> Text block:
_ _ _ _ _

The Privilege and Burden of Practice

by Michael Max | With guest: Rebecca Avern

Spending time in the clinic seasons us. It exposes us to success, failure and unending questions about healing, wellbeing and connection that over time can help us to sit with our patients in the midst of deep difficulty.

In this conversation with Rebecca Avern we discuss the fortitude that must be developed to sit with the difficult to answer questions that arise in clinic. And how clinical work, while it deepens and enriches the lives of our patients and ourselves, does extract kind of price.

It would not be untrue to say doing our work is a privledge, and it also brings a certain kind of shadow.

Listen into this conversation on presence, inquiry, and listening with your qi. As well as a look at the shadow side of practice.

_ _ _ _ _

> What to do:
**a)** Who is the guest in the conversation described on "The Privilege and Burden of Practice" page?
**b)** Continue the description of "The Privilege and Burden of Practice" conversation from its last sentence.

_ _ _ _ _

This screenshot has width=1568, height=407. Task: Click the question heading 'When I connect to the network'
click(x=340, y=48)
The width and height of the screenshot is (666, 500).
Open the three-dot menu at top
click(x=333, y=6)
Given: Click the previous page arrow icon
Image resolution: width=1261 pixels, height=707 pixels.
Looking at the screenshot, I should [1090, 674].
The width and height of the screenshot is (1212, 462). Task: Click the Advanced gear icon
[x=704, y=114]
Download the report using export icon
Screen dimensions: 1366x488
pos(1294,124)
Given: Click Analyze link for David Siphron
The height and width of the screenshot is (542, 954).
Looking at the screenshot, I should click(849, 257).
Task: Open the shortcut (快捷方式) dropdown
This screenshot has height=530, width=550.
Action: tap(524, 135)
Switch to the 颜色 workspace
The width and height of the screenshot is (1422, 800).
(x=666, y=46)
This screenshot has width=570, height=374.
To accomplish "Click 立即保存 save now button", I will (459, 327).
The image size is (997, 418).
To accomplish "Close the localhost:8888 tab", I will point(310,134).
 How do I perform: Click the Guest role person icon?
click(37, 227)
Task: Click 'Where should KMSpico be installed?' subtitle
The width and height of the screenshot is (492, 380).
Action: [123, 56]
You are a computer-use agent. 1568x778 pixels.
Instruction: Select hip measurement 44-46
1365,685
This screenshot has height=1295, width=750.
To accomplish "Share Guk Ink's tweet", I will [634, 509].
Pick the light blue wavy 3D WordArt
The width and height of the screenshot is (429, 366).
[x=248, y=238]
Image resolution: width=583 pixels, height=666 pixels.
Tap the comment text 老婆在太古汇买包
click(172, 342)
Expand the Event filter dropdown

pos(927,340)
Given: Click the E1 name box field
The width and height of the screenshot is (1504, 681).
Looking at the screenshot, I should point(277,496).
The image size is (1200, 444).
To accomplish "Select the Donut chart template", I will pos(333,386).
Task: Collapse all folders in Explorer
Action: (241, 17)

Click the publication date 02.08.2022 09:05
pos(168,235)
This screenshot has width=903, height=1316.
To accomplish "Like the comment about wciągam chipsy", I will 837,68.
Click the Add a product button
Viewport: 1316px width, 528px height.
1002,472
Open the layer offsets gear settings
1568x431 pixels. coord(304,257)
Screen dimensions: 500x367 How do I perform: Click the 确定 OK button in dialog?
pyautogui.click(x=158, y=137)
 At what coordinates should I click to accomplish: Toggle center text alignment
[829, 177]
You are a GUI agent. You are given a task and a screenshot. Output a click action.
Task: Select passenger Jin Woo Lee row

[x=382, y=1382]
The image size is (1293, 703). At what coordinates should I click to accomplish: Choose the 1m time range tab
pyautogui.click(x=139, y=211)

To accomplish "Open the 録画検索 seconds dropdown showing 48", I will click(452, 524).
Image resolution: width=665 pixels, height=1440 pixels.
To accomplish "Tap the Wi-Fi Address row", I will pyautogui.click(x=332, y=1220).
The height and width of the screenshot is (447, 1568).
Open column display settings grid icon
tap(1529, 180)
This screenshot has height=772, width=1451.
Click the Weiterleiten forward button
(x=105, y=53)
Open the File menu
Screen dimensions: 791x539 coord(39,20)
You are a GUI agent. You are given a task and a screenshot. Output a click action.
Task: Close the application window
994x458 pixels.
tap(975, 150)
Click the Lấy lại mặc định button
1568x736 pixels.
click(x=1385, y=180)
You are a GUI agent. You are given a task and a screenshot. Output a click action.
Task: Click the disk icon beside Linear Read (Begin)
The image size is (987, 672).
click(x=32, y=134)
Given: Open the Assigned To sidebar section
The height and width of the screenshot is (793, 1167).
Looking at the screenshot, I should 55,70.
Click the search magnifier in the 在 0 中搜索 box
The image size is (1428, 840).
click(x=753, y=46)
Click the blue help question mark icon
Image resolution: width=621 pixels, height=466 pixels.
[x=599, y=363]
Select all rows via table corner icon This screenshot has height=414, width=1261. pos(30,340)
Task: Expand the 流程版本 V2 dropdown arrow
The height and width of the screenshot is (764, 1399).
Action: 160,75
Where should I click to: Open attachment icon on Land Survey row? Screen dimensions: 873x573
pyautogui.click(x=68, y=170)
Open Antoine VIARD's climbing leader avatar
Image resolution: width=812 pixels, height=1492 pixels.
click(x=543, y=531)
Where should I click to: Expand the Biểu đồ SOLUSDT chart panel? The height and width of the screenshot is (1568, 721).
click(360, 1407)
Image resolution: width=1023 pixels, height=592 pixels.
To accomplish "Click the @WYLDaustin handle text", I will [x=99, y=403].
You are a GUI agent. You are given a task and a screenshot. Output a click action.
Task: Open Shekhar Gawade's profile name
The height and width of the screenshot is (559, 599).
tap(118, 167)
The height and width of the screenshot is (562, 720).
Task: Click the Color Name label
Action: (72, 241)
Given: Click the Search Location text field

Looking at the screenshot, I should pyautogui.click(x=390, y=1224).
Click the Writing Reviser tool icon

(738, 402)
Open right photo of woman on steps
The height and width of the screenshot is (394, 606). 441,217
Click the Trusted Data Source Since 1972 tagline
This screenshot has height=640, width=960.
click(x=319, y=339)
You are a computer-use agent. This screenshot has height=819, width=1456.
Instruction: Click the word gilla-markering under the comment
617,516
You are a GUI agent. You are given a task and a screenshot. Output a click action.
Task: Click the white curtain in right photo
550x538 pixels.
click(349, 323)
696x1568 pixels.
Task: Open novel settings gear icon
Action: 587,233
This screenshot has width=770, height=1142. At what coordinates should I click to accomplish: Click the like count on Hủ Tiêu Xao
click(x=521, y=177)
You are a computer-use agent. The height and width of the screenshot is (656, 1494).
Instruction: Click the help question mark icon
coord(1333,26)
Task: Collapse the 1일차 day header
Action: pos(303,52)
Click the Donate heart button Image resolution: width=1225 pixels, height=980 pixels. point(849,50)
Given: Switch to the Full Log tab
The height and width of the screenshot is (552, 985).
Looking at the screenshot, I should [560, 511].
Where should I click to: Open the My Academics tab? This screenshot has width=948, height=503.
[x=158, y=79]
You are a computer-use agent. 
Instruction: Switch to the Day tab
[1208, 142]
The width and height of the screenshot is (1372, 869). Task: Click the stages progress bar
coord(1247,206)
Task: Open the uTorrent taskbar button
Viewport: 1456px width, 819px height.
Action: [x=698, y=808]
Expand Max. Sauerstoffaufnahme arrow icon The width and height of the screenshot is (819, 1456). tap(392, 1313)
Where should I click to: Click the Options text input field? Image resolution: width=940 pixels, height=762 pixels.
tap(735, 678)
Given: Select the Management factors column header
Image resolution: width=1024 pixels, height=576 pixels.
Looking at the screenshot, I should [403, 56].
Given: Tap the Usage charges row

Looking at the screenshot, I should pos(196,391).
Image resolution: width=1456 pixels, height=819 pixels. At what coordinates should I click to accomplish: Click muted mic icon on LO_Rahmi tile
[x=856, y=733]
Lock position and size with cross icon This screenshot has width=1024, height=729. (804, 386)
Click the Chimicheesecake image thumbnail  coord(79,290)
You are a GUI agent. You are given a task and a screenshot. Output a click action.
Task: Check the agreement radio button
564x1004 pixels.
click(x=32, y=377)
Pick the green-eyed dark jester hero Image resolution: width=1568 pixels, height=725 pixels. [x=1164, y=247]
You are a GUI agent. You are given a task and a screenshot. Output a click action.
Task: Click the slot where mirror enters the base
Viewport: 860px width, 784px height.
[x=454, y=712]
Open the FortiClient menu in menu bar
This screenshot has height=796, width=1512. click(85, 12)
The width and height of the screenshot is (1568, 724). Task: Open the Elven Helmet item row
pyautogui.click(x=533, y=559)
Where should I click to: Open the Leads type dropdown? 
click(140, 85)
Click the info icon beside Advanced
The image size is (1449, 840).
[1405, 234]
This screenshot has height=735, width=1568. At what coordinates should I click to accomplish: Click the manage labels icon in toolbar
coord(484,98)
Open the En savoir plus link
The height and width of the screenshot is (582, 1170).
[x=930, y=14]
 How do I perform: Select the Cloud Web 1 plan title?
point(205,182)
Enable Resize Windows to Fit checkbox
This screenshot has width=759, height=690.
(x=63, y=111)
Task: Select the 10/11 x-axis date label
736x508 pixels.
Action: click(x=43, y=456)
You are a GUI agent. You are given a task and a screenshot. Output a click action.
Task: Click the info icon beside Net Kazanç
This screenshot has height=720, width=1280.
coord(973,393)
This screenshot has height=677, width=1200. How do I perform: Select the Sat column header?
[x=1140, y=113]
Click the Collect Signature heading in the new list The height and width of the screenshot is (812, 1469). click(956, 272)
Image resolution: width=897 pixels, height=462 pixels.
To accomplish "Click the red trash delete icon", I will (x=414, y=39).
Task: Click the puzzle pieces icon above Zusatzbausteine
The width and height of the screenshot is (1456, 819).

_ _ _ _ _

> Replies:
**a)** Rebecca Avern

**b)**
In This Conversation We Discuss:

  • The surprising sense of relief of not having to practice
  • Our esteem for the luminaries
  • It’s better to listen with your mind than with your ears, better yet is to listen with your Qi
  • Working with our own emotions in the treatment room
  • How does the patient know they are better?
  • Mental models vs presence in the moment
  • That sinking moment we all must contend with
  • Moving beyond “I’m better”
  • Who is doing the “work”
  • The burden we willing bear
  • Beginner’s luck gives us a glimpse of possiblity
  • The right nudge at the right time
  • What is life and death about?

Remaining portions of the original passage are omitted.